#### TASK BRIEF:
Write out the listing below word for word, starting with the line that contains "This screenshot has height=759, width=1296." and going on through the line that contains "coordinates (1025, 410).". Leave the pictures out.

#### RAW DATA:
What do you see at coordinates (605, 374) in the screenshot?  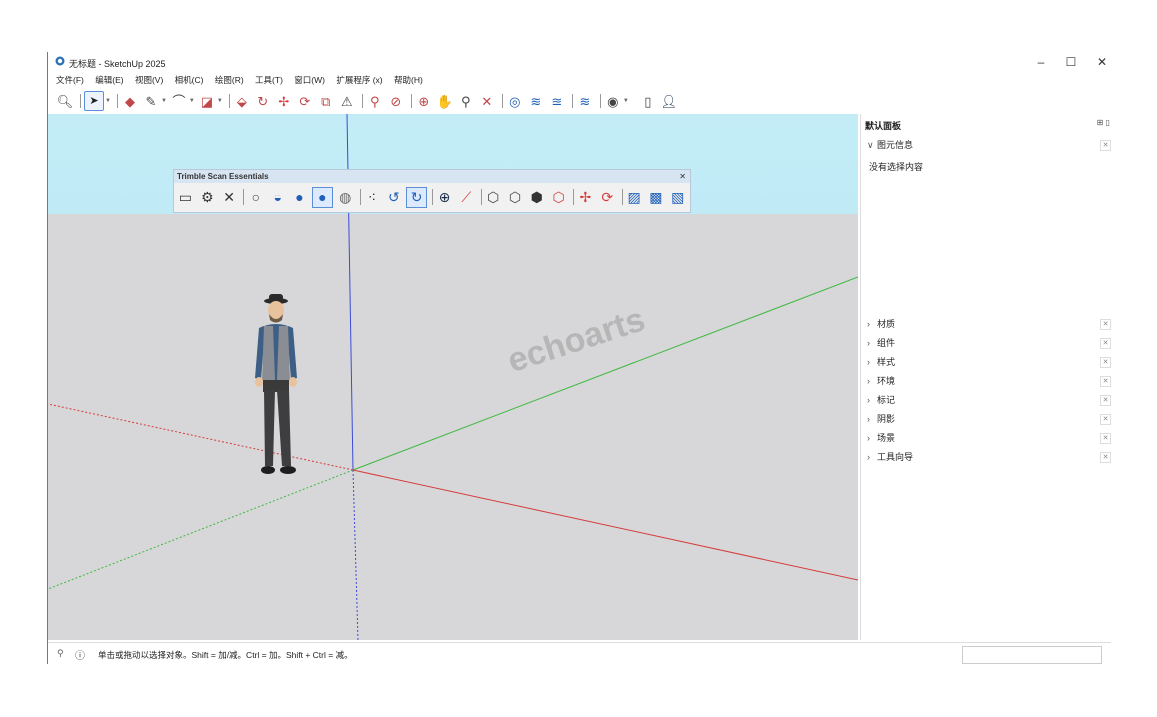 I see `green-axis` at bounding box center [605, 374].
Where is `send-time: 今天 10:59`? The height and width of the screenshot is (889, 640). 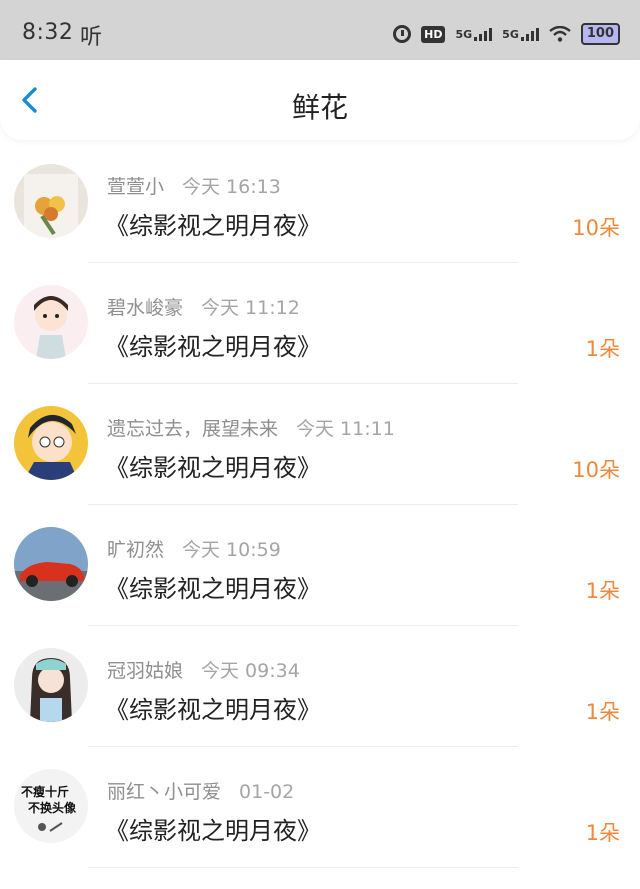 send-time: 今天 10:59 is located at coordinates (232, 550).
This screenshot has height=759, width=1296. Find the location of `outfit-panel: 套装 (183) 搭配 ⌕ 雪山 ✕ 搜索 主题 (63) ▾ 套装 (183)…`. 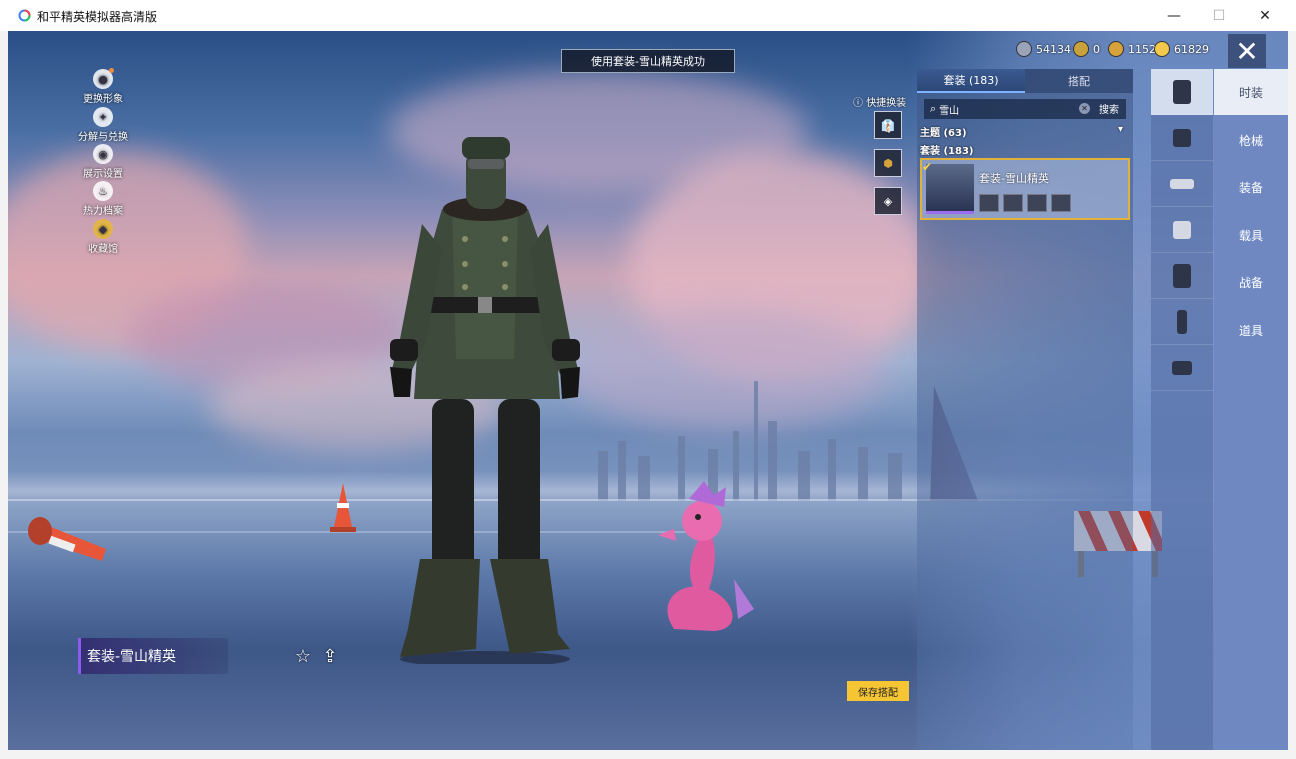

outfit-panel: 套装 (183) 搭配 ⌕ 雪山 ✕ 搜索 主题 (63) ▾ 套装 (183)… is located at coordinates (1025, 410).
--
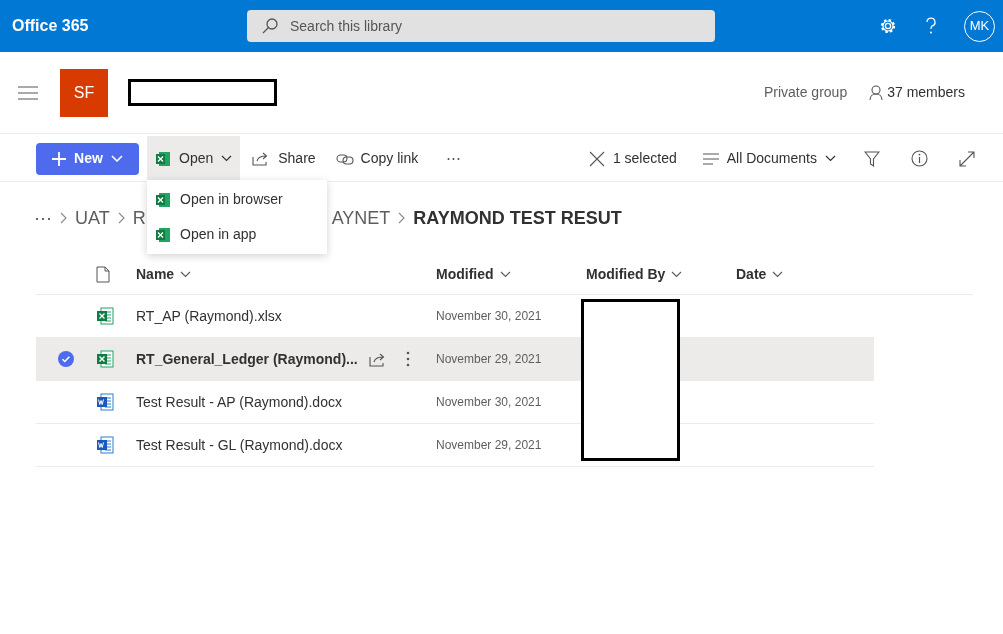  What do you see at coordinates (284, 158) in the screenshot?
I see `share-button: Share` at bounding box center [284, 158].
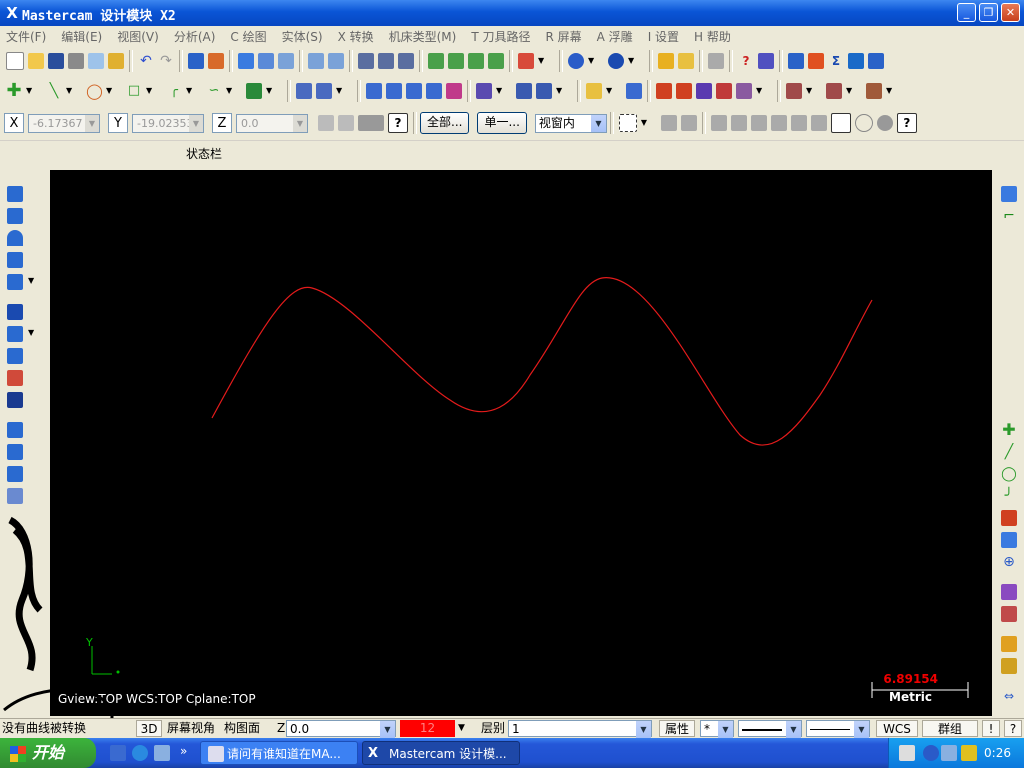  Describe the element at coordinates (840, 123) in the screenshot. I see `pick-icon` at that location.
* * *
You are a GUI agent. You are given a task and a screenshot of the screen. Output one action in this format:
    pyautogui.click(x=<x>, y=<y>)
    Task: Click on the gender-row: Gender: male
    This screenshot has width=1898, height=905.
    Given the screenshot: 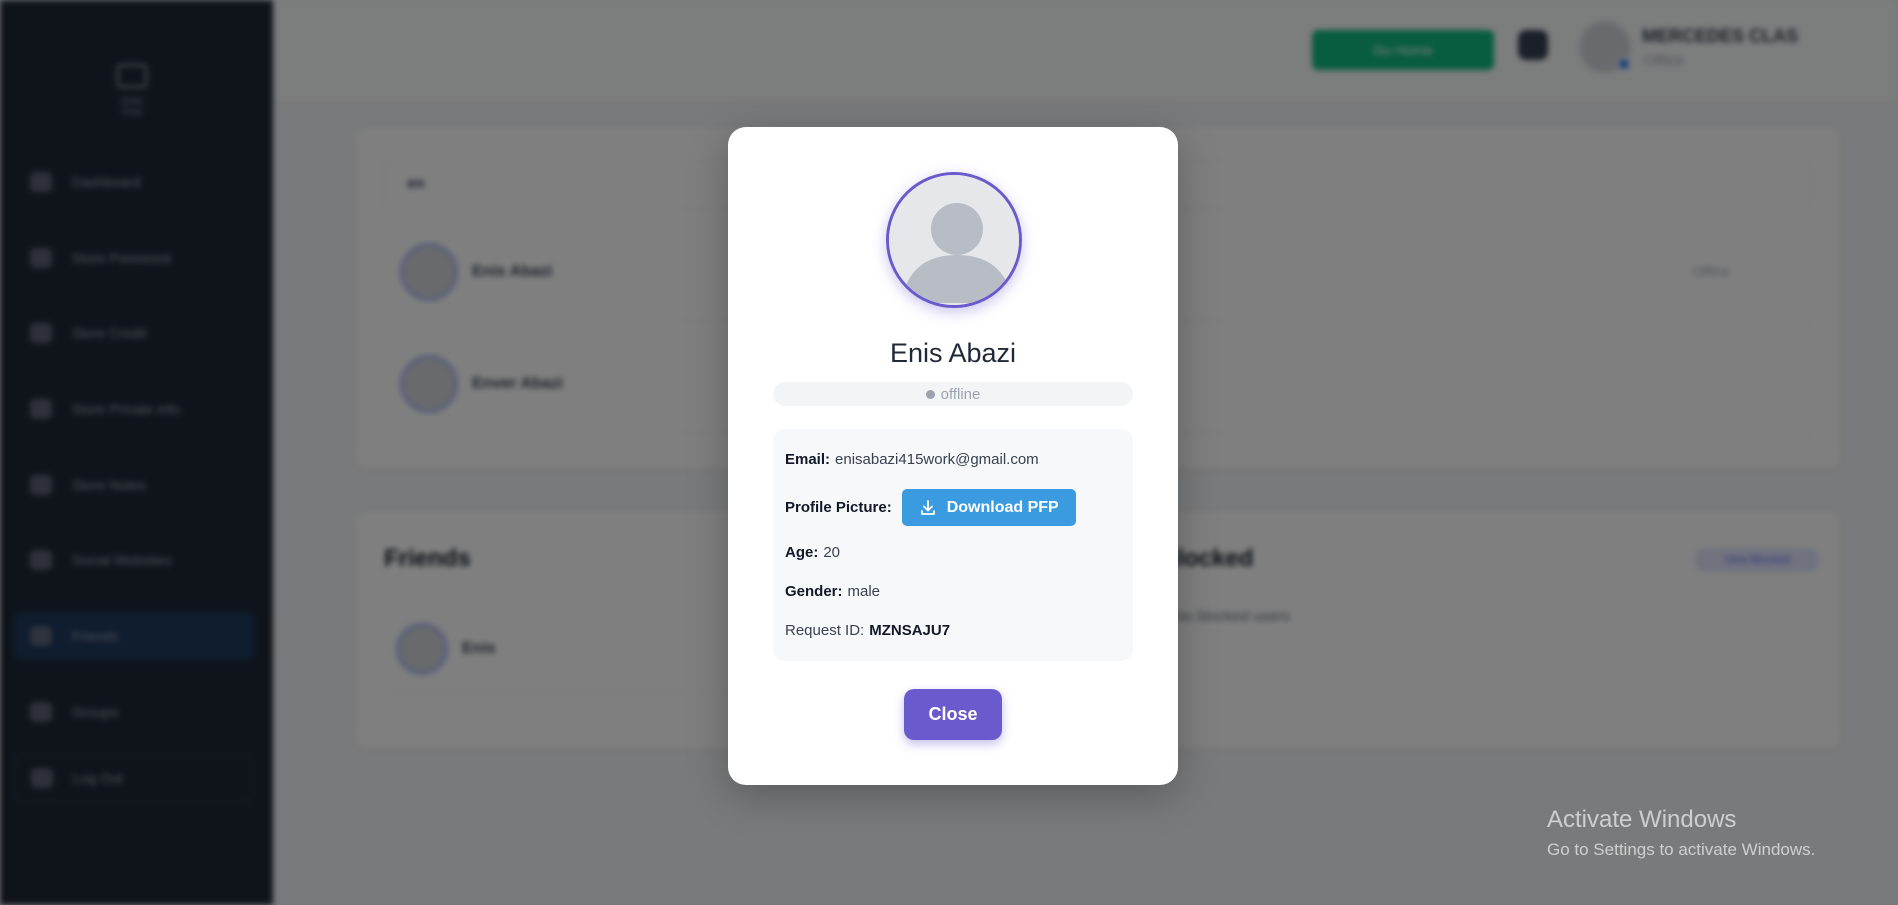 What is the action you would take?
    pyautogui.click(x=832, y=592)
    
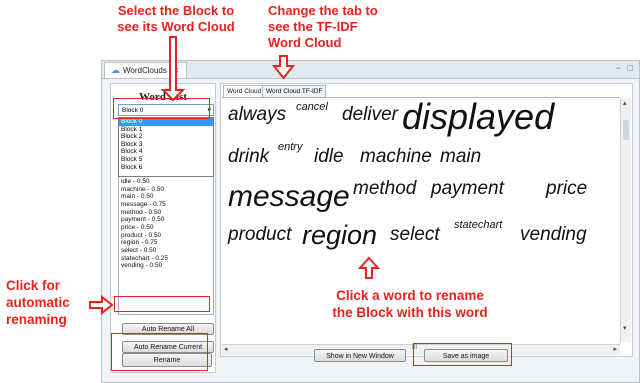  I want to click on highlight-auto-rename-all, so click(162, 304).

#### TASK RESULT:
This screenshot has height=759, width=1296. Find the location of `outfit-panel: 套装 (183) 搭配 ⌕ 雪山 ✕ 搜索 主题 (63) ▾ 套装 (183)…`. 

outfit-panel: 套装 (183) 搭配 ⌕ 雪山 ✕ 搜索 主题 (63) ▾ 套装 (183)… is located at coordinates (1025, 410).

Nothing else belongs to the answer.